▸ **Provided text**:
▬▬▬▬▬▬▬▬▬▬

I’m taking nothing away from the rest of the band here as they’re all damn fine musicians. A strong solid rhythm section in the form of Chris on bass and Woody on drums. The drummer in particular was a nice hard hitter and I was amazed to see that the kit wasn’t even miked up, yet the back beat still kicked through. Waka the rhythm guitarist created a strong image as he’s a very tall bloke and his playing was everything that you could want it to be. He filled in all those parts when the guitar solos kicked in and played it simple when the vocals needed to be heard. Dave the lead guitarist is a marvellous counterpoint to the leggy and swerving Waka. He’s very much the opposite in probably being the most laid back guitarist that I’ve ever seen. I’ve seen some chilled out bassists in my time, but Dave can often look as if he’s just come off a 24 hour shift (maybe he had). He always has these sleepy eyes and with a tab hanging out of his mouth in a ‘Keef Richards’ kind of style then he does give the impression of looking pretty out of it. Yet you couldn’t be more wrong in judging a book by its’ cover as his playing was totally on the ball and he pulled out some superb solos. Apart from being a damn good musician he’s one of the best backing vocalists on the circuit and he can reach some ridiculously high notes. Any song with female backing vocals and he does the job brilliantly (must be those tight underpants).

▬▬▬▬▬▬▬▬▬▬

[Rows from a dataset]
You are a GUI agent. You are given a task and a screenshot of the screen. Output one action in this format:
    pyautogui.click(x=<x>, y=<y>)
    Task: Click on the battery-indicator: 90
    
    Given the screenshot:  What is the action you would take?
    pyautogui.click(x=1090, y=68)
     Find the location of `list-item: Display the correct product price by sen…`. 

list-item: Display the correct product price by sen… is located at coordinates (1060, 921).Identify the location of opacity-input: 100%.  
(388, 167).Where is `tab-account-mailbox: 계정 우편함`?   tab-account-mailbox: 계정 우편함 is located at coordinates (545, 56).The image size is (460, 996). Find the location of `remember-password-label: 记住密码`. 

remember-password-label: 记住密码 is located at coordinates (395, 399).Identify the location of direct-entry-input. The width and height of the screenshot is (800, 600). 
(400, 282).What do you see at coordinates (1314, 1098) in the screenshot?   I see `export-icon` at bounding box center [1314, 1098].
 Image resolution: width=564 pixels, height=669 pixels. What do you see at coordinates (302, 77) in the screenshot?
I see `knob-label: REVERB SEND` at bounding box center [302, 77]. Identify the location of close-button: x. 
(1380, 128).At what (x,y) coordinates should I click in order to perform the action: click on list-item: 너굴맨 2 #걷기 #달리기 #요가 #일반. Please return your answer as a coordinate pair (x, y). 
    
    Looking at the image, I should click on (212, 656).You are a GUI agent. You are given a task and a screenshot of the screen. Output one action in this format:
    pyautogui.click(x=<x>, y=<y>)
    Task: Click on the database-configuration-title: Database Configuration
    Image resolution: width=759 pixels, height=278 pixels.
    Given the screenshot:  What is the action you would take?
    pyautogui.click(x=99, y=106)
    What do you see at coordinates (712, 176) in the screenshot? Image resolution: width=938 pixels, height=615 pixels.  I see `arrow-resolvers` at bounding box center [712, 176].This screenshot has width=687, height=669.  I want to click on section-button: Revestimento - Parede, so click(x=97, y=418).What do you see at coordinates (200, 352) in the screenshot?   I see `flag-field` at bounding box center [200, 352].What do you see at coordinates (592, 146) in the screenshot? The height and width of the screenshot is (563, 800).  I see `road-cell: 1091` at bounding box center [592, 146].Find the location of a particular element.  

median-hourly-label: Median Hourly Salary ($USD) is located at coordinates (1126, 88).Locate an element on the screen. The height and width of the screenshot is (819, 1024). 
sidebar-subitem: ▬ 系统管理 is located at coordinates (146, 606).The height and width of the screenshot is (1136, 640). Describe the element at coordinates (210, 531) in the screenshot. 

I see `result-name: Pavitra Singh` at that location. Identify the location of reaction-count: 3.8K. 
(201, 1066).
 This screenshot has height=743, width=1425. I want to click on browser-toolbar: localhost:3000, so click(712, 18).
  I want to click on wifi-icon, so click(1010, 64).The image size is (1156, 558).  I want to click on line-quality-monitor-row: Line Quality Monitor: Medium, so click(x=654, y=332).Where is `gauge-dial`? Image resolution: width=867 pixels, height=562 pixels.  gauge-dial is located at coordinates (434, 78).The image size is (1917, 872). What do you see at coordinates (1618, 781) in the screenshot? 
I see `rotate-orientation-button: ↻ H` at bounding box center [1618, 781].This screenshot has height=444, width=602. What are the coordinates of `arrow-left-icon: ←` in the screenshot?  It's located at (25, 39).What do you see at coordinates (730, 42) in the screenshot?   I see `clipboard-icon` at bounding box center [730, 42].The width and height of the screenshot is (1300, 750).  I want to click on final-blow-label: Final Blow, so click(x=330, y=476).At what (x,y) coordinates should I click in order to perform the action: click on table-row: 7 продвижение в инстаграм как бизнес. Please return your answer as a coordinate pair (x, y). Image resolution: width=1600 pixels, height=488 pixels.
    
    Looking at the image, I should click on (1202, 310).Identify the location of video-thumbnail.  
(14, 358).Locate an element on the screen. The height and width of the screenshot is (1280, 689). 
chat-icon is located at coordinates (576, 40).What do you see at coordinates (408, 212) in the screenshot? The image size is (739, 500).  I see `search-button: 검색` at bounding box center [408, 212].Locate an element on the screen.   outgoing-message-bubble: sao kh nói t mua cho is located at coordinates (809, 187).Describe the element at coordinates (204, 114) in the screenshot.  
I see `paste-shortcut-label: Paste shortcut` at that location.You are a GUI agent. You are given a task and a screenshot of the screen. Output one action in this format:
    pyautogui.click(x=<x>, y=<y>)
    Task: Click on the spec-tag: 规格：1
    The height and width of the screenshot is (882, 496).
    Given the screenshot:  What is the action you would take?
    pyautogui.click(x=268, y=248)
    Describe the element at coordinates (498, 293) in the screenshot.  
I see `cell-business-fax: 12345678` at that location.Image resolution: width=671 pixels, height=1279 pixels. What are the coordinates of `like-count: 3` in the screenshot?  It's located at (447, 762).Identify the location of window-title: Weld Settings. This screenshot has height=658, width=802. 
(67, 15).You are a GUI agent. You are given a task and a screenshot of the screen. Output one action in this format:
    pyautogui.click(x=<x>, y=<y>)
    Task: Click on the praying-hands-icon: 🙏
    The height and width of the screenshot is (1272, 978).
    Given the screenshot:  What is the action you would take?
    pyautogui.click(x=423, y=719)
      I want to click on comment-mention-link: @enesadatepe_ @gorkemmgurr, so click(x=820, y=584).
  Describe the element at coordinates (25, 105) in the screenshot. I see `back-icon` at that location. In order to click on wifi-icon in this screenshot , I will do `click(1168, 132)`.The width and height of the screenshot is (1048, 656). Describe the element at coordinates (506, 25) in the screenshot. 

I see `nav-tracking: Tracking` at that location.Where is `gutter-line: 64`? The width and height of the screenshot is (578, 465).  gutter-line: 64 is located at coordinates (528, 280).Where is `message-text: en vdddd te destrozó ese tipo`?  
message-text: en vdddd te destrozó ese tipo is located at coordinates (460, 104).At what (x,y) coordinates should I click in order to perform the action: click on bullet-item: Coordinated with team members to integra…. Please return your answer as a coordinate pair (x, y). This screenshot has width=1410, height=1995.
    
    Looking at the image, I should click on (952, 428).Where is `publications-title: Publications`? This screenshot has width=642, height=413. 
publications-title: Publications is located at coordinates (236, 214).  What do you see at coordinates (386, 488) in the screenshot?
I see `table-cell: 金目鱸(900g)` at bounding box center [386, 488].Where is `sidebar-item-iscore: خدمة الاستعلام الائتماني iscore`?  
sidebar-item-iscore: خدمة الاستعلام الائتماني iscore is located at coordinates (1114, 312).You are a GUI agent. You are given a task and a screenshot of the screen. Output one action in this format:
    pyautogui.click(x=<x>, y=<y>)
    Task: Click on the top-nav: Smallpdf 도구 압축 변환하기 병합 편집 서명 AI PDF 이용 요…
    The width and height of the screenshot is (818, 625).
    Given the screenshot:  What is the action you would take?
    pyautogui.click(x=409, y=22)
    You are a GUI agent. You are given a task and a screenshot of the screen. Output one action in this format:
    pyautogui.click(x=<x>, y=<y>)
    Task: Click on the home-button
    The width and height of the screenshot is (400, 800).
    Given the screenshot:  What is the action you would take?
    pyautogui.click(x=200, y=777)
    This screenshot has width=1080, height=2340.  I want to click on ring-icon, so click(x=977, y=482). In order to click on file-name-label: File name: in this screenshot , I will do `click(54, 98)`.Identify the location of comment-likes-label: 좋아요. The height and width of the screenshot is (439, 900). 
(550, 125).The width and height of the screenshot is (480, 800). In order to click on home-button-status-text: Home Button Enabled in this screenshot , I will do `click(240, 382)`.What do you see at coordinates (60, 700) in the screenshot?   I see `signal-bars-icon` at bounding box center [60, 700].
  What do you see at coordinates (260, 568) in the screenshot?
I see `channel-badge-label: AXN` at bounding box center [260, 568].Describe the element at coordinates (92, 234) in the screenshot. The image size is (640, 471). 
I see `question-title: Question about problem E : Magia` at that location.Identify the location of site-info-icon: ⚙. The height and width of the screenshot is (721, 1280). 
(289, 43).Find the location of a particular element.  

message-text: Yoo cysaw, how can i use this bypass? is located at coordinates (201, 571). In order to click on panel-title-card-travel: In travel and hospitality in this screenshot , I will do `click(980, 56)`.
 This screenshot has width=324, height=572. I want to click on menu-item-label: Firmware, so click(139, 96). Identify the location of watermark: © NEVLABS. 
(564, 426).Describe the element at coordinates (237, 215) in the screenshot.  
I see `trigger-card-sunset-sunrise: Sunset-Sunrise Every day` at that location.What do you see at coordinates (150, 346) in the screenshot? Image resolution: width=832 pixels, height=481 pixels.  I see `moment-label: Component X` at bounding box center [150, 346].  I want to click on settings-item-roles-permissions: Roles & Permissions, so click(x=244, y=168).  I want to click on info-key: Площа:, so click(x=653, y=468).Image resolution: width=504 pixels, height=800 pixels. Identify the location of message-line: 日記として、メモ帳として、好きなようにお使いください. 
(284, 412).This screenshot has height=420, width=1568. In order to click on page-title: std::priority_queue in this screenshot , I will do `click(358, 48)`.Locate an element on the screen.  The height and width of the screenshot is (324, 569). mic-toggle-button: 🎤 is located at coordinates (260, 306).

▬▬▬▬▬▬▬▬▬▬

▸ **What to do**:
1 - According to the band review, what surprised the writer about the drum kit?
2 - Translate this sentence from the band review into Spanish: "He filled in all those parts when the guitar solos kicked in and played it simple when the vocals needed to be heard."
None of the rows are needed here.

▸ **Task results**:
1 - The kit wasn't even miked up, yet the back beat still kicked through.

2 - Cubría todas esas partes cuando entraban los solos de guitarra y tocaba de forma sencilla cuando había que oír las voces.